# Campsite/Cafe/Police placement help



## Sheba (Nov 25, 2013)

So I'm horribly insecure about building ANY of the non-removeable PWPs since I'm scared of ruining my town - while I'm only playing since a bit over a week, I have the game almost a month but resetted for three weeks until I got this, so I don't want to ruin my town. I'm already not happy with my mayor's house placement anymore, lol. I fail like that and am actually close to not building any of the facilities at all because of that. Since at least the campsite and the Cafe are things I probably should build, though, I figured I should ask for advise. Here is a picture of my town map. 


The island is supposed to be the main "Zen" part of the town, so I don't think any of the facilities would look good there. Above the island is supposed to be a flower field of some sorts and I'll add a second house there. The whole left half is pretty much fair game, though. The only villager I might keep right now is maybe Kabuki, who lives on the island, so ignoring the villager houses is alright. The third bridge will be close to the right waterfall, where the river spawns. Just haven't build it yet because I need to unlock bridge PWPs still.

Any ideas? =/ I'm totally bad at designing layouts and stuff, so all help is appreciated.


----------



## JellyBeans (Nov 25, 2013)

Hrmm...

Campsite should perhaps go in that dip in the cliff just below the town plaza, just above that little beach island.
Cafe, hmm, perhaps somewhere in that top right area? There's a big gap there.
And Police station. Perhaps in that dip in the river by the lone villager house? Just by the cliff :3

I'm no expert either  Good luck making your town look nice c:


----------



## Dembonez19 (Nov 25, 2013)

I think it'd be neat to put the cafe and the police station around Re-Tail and make it a little town center. The campsite could be in front of the plaza like JellyBeans suggested. That'd be a nice spot.

Maybe wait until you have nine or ten villagers. Their house placements could help you out. I pretty much mapped out my entire town the moment I had ten villagers.


----------



## Azuryk (Nov 25, 2013)

I try not to think about any of that.  I just place an item where I think will be ok, then let the town play out from there.  I also will most likely never have paths in my town, I go for a natural woods look.


----------



## Sheba (Nov 25, 2013)

The dip in the river by the lone house will have the last bridge since I need a connection there. And there actually are nine villagers; the ninth has put his house on the island, right in front of the bridge (he will not live in my town for long if I have any say in it, lol). 

I'm kinda tempted to wait until I have villagers I like in my town. Having eight that I want to boot out isn't helping. xD But yeah, I also want to place my stuff. I thought about a town center close to re-tail as well, but then everything is cramped up there. As for the right side, I'm not sure how well a cafe would fit into a flower field.

**MATERIAL PROVIDED:**
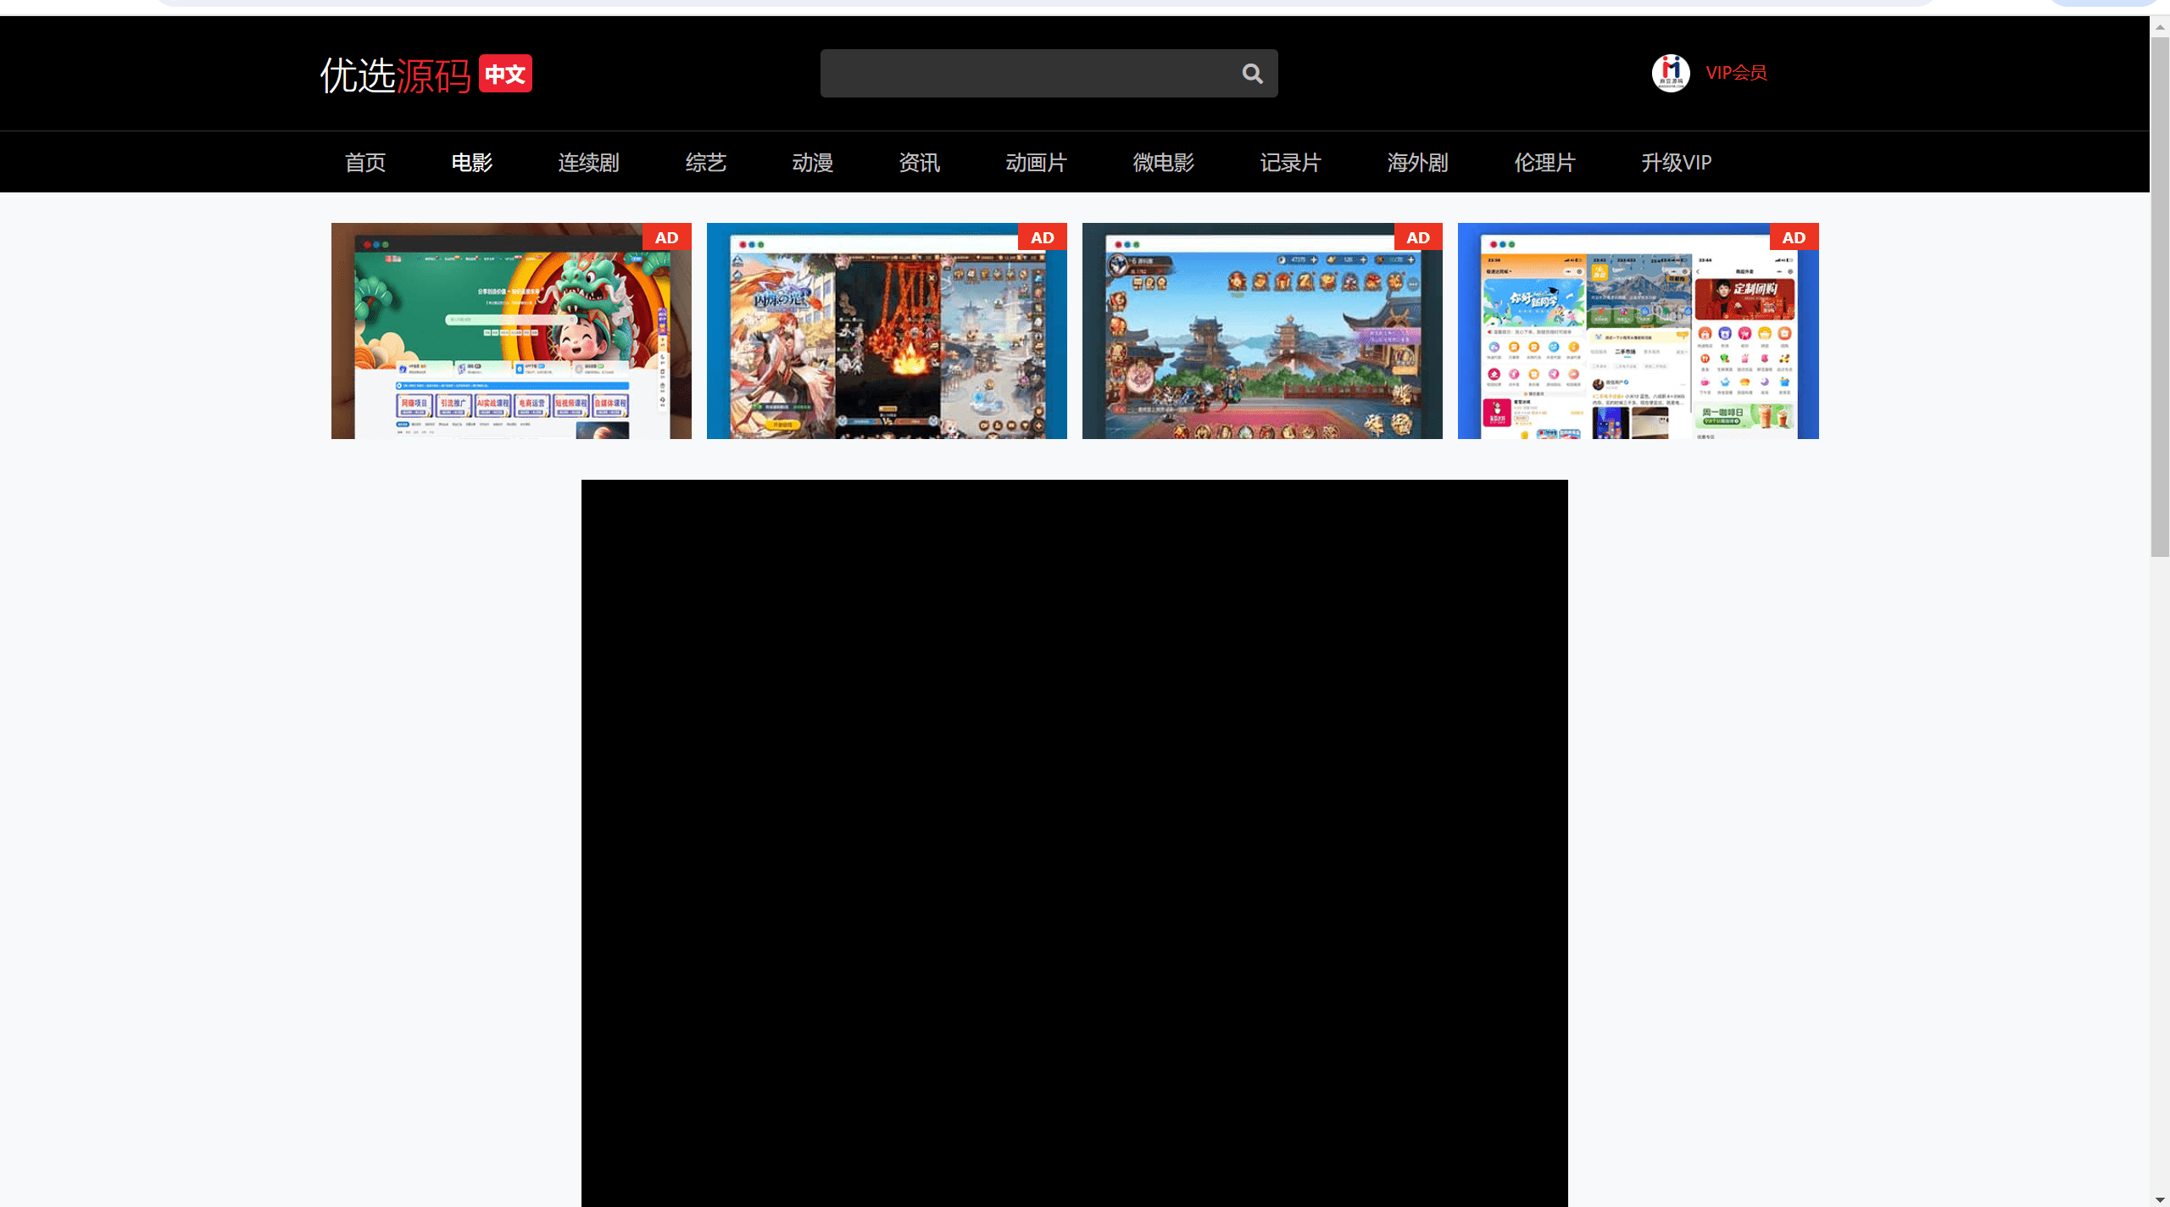Click the 优选源码 site logo
The width and height of the screenshot is (2170, 1207).
tap(395, 75)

**THE REQUEST:**
Copy out the passage of the town facility placement thread between "Campsite should perhaps" and "Dembonez19 (Nov 25, 2013)", inclusive, word for word.

**FINISHED ANSWER:**
Campsite should perhaps go in that dip in the cliff just below the town plaza, just above that little beach island.
Cafe, hmm, perhaps somewhere in that top right area? There's a big gap there.
And Police station. Perhaps in that dip in the river by the lone villager house? Just by the cliff :3

I'm no expert either  Good luck making your town look nice c:


----------



## Dembonez19 (Nov 25, 2013)